トラストHD、26年6月期は赤字転落 不動産販売低迷と医療法人向け貸倒引当が響く
10日、トラストホールディングス(株)(福岡市博多区、山川修代表)は2026年6月期連結決算を発表した。それによると、売上高は118億400万円(前期比8.4%減)、営業利益は5億2,100万円の赤字(前期は5億2,900万円の黒字)、経常利益は6億3,900万円の赤字(同4億7,400万円の黒字)、当期純利益は7億1,100万円の赤字(同3億4,500万円の黒字)で、減収赤字となった。
主力の駐車場事業では、駐車場用地の地代や人件費の高騰が進むなか、コストを抑えた駐車場開発や安定的な賃貸借契約の実現に注力し、売上高は70億5,600万円(前期比0.8%増)、営業利益は2億9,400万円(同11.8%増)となった。駐車場等小口化事業では、売上高は5億2,500万円(前期比15.1%減)、営業利益は2,500万円(同32.2%減)となった。
一方、不動産事業では、新築マンションが佐賀県唐津市と福岡県大野城市に竣工したが、販売エリアへの同業他社の流入、建築コストの高止まり、住宅ローン金利上昇による消費者マインド低下などの影響で、引渡し実績が計画を大きく下回り、売上高は25億2,300万円(前期比27.6%減)、営業損失は1億3,500万円となった。
メディカルサービス事業では、医療機関などへの不動産賃貸、貸金業務、各種コンサルティング業務を通じて医療機関向けサービスを展開している。不動産賃貸収入は堅調に推移したものの、医療法人への営業貸付金について、当該医療法人の経営改善の遅れにより回収可能額が見積もり額を下回る可能性が高まり、期末に貸倒引当金繰入額を計上した。この影響で、売上高は2億5,900万円(前期比6.3%減)、営業損失は7億1,500万円となった。

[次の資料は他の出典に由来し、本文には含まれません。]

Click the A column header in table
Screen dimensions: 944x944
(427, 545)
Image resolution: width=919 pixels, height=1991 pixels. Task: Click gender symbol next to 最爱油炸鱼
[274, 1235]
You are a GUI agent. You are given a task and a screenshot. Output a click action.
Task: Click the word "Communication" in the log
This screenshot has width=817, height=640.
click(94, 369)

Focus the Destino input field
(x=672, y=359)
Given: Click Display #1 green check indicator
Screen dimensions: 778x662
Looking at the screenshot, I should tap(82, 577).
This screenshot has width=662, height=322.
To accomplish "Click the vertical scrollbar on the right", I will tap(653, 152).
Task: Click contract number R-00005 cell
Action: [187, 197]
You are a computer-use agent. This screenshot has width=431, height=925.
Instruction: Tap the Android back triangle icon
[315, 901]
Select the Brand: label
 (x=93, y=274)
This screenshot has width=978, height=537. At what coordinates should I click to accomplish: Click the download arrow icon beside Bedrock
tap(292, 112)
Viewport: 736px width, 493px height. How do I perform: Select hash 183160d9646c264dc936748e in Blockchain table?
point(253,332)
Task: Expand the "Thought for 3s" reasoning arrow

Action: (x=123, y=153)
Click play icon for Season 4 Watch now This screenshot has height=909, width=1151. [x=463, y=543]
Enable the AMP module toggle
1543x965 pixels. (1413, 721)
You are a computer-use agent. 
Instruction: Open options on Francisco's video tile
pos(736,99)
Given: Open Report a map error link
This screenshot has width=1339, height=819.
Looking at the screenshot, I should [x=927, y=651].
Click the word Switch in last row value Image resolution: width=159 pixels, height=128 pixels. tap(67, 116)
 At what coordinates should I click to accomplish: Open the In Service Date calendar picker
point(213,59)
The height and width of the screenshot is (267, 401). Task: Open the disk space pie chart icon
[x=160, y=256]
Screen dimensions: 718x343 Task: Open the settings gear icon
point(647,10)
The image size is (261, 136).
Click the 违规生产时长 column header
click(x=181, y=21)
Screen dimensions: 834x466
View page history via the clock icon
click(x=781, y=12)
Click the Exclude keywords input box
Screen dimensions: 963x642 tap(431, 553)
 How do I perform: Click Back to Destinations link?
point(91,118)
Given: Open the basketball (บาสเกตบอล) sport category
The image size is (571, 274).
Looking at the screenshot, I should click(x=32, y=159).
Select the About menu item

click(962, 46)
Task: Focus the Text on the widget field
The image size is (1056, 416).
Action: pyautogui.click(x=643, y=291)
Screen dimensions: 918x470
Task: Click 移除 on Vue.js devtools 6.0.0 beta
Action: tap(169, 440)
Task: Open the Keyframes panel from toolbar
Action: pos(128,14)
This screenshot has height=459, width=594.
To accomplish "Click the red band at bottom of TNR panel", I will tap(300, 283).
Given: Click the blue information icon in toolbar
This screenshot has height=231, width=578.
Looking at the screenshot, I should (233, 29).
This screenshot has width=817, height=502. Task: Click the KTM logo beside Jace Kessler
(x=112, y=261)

RV事業では、キャンピングカーの製造、販売、修理・リノベーションに取り組んだものの、新車・中古車ともに販売台数が計画を下回り、売上高は3億9,200万円(前期比21.8%減)、営業損失は3,800万円となった。その他事業では、温浴施設の販促活動やサウナ設備のリニューアル、警備事業の契約獲得などに取り組み、売上高は10億4,600万円(同4.6%増)、営業利益は2,900万円(同388.6%増)となった。
27年6月期の連結業績予想については、売上高138億円(前期比16.9%増)、営業利益4億2,000万円、経常利益3億円、親会社株主に帰属する当期純利益2億円を見込む。